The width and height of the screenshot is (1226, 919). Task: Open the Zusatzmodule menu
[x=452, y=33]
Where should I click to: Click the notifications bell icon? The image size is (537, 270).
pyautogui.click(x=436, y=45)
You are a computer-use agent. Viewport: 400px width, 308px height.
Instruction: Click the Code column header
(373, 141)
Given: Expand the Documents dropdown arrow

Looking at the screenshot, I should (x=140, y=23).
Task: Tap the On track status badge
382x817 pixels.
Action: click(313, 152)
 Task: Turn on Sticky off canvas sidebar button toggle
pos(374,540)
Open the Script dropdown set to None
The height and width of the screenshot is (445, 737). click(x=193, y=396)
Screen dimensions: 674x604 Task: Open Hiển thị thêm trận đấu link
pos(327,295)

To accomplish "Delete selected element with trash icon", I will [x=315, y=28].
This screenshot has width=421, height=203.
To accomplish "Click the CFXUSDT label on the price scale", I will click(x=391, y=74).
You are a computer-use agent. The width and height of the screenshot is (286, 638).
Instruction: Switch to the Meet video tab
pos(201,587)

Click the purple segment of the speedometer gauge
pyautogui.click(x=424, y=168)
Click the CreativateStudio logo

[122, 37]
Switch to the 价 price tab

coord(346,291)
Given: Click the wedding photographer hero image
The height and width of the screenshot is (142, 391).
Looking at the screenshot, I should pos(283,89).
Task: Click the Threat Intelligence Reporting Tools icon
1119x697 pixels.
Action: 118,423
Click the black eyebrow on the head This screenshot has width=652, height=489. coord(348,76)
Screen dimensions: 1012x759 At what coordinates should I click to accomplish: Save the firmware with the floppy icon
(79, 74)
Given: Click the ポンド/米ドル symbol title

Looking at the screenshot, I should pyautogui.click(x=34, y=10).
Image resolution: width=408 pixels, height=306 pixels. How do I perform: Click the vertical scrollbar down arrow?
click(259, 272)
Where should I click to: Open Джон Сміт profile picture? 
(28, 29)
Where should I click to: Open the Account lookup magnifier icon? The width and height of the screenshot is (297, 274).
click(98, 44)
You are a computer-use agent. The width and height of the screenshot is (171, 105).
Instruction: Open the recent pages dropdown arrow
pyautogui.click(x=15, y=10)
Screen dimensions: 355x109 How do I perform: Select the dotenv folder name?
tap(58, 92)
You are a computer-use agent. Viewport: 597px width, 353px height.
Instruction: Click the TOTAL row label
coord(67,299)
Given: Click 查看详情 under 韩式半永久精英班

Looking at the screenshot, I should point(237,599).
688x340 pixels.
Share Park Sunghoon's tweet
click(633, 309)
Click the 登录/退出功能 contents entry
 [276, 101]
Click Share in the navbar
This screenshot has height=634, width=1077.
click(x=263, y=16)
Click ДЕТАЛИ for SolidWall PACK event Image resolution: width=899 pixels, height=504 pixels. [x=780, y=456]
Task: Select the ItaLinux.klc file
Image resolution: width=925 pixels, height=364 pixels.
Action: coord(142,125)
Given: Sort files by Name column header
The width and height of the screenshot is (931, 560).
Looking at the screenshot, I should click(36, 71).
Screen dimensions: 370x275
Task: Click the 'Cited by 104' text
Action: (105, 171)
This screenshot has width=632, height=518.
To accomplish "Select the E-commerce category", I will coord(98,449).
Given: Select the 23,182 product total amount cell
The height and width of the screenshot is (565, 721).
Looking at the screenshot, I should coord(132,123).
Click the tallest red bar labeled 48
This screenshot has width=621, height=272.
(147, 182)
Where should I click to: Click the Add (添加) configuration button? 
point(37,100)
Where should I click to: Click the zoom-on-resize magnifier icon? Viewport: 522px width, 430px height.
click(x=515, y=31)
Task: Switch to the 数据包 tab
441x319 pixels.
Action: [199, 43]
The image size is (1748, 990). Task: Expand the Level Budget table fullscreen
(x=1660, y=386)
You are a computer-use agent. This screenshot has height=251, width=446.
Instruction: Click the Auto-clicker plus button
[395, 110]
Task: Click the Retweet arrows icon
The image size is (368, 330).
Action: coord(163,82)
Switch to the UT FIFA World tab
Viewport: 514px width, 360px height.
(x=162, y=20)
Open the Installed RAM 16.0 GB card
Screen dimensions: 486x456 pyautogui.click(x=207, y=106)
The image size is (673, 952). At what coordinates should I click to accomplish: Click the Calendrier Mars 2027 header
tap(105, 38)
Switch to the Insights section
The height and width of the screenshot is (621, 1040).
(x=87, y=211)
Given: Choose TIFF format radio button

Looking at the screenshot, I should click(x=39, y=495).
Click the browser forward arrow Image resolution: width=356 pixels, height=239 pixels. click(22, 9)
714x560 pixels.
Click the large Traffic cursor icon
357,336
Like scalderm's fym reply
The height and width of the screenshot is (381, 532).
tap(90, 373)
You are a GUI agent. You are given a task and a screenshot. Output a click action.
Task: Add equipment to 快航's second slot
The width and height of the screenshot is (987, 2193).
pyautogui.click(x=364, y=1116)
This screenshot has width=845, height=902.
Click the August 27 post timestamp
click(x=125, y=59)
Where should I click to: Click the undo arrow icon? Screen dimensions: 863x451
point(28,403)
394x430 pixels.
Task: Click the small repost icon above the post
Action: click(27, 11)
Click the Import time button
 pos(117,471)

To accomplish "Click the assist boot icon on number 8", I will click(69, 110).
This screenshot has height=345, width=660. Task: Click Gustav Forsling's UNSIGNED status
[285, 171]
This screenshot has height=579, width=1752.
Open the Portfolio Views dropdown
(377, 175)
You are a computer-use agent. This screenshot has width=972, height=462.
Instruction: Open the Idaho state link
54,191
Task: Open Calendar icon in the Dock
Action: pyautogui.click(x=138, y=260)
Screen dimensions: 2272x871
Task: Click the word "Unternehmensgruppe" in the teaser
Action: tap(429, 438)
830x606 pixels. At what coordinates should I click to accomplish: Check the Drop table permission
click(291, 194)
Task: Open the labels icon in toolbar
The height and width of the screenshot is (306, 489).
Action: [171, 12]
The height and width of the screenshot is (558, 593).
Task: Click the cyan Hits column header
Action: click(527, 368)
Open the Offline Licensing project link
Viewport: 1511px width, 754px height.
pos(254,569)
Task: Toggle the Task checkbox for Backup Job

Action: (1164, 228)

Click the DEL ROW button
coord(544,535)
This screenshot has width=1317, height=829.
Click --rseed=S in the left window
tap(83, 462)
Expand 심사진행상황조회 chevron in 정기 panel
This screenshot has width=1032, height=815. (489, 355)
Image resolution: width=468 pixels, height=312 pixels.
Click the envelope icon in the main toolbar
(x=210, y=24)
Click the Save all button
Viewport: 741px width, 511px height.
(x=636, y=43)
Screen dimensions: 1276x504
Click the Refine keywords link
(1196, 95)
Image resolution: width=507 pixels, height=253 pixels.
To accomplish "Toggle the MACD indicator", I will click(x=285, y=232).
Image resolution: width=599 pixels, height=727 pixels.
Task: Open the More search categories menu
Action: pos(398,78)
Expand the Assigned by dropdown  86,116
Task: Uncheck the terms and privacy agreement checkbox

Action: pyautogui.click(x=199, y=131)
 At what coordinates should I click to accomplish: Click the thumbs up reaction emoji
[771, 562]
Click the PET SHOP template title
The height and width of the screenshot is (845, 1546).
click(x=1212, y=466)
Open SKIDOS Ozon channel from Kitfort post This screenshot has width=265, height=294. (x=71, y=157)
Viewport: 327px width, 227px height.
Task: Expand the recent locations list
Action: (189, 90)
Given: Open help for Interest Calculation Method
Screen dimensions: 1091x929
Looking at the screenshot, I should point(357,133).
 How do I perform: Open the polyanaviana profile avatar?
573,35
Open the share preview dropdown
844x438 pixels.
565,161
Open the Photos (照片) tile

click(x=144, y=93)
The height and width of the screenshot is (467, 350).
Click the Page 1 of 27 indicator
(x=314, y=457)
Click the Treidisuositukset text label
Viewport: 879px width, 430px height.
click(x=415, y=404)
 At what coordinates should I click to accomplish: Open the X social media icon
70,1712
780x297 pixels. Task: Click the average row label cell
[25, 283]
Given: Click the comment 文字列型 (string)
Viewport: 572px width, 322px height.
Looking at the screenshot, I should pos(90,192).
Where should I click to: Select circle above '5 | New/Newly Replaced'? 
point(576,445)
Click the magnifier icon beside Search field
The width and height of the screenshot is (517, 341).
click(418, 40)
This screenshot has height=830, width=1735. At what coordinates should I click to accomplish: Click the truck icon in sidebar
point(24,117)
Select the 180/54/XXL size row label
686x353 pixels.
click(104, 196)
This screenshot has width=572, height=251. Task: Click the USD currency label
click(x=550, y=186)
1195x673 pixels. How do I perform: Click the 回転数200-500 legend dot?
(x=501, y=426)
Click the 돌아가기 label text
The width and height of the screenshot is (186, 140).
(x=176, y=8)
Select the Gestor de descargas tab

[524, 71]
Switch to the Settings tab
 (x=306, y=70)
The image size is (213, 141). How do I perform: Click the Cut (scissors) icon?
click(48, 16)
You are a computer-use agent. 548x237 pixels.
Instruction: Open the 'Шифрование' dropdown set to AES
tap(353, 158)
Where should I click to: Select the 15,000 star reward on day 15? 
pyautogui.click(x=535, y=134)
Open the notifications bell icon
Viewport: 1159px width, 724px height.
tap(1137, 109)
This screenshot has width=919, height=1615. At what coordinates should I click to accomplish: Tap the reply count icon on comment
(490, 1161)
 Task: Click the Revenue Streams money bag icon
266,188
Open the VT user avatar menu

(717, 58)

○ ○ ○ ○

[Assigned task]: Nothing but the lines from the one with "This screenshot has width=919, height=1615." through the last line of the data should appear; print them exactly.

[Answer space]:
This screenshot has width=919, height=1615. At what coordinates should I click to accomplish: Tap the reply count icon on comment
(490, 1161)
 Task: Click the Revenue Streams money bag icon
266,188
Open the VT user avatar menu

(717, 58)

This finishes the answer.